Takımda çok yoğun bir maç temposu var, yeri geldiği zaman haftada 4 maça çıktıkları bile olmuş. Peki özel hayatlarına ayıracak zamanları kalıyor mu? Bu soruya Pasör Seda Eryüz (29) yanıt veriyor: “Bu kadar büyük hedefleri olan bir takımsanız önceliğiniz tabii maçlardaki başarılarınız oluyor. ‘Aaa gece de dışarı çıkamadık’ demek hiçbirimizin aklından bile geçmiyor. Genelde boş vakitlerimizi ailemizle geçirmek için özen gösteriyoruz ama kupayı kazandıktan sonra nasılsa gezip eğleniriz. Bugüne kadar yaptığımız bütün fedakârlıklara değdi. Eğlenmeyi kupa sonrasına erteledik.”
“Kim’e sen de Brezilyalısın diyorum”
Takımın en sempatik oyuncusu Brezilyalı siyahi voleybolcu Fabiana Claudino’nu ise takım arkadaşları “Fabi” diye çağırıyor. Brezilyalı, “Futbol takımının kaptanı Alex’i buradaki en büyük destekçim. Brezilyalılar gittikleri yerlere sıcaklılıklarını da götürürler. Ben buraya gelmeden önce insanlar biraz soğuk olur diye düşünüyordum. Ama baktım ki Türk insanı da en az Brezilyalılar kadar sıcakkanlı. En yakın arkadaşım Koreli Kim. Beni çok güldürüyor, hatta bazen onunla ‘Sen de Brezilyalısın’ diye şakalaşıyorum. ”

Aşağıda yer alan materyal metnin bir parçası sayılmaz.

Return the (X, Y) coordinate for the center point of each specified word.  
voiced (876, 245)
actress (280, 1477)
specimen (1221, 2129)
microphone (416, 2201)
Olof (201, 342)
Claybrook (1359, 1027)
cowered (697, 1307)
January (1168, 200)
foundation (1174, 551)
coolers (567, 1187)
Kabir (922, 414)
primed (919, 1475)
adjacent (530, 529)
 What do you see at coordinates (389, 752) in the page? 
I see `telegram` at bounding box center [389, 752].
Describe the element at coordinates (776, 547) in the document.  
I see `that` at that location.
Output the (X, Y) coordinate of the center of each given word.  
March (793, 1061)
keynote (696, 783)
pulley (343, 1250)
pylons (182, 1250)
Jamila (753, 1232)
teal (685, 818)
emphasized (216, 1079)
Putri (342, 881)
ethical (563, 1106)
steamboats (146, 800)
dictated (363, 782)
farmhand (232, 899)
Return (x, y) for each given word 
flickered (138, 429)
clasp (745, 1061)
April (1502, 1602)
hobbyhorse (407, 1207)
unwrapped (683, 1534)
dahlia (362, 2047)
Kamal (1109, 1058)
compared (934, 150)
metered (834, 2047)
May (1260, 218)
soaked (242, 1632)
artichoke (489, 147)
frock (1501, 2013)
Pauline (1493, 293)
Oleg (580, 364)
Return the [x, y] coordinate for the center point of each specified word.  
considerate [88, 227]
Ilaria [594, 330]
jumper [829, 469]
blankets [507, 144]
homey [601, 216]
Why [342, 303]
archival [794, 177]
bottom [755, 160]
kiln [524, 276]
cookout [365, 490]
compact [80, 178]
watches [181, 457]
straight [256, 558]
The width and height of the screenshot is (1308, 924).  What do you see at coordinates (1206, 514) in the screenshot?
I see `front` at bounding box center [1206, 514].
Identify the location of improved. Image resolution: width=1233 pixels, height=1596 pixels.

Maç öncesi diyete çok özen gösteriyorlar
Maç zamanları diyetlerine çok özen gösterdiklerini dile getiren Fenerbahçe Universal’li voleybolcular, genelde maça çıkmadan önce enerji depolamak için makarnayla beslendiklerini söylüyorlar. Antrenman tempolarının da oldukça yoğun olduğuna dikkat çeken Eda Erdem, büyük şampiyonalar öncesi günde 5-6 saat idman yaptıklarını söylüyor: “Final-Four’a gelmeden önce haftada 5 gün halter idmanı yaptık. Bir haftada 5 gün halter çalışmak bir insanın, hele bir kadının kolay kolay altından kalkabileceği bir şey değil. Ama biz bu zorlu ve yorucu antrenmanlar sayesinde başarıya ulaşıyoruz. Yoruluyoruz ama sonunda kupaya ulaşacağımızı biliyoruz.”
‘Topuklu ayakkabıya hasret kaldığımız zamanlar oluyor’
Sarı lacivertli voleybolculara güzelliklerinden ötürü sık sık mankenlik teklifleri de geliyor. Eda Erdem, “Mankenlik teklifi alıyoruz ama voleyboldan asla vazgeçmeyiz” diyor ve ekliyor: “Bana özel teklif gelmedi ama kulübün markası Fenerium için mankenlik yaptım.” Erdem, takımda topuklu ayakkabının vazgeçilmez olup olmadığı sorusuna ise şu yanıtı veriyor: “Biz uzun boylu kızlar genelde topuklu ayakkabıya hasretiz, o yüzden hepimiz giymeyi çok seviyoruz. Ama günlük hayatta pek kullanamıyoruz. İdman tempomuz çok yüksek olduğu için daha rahat şeyler giymek zorundayız. Ama gece dışarı çıktığımızda muhakkak hepimizde bir topuklu oluyor. Ancak alışkanlık olmadığı için kimilerimiz yürümekte biraz zorlanıyor.” Seda Eryüz ise, “1.80’lik boyuma rağmen arkadaşlarıma kıyasla daha kısa boylu olduğum için topuklu giymekte zorlanmıyorum, yine de günlük hayatta değil, özel bir davette giymeyi tercih ediyorum” diyor.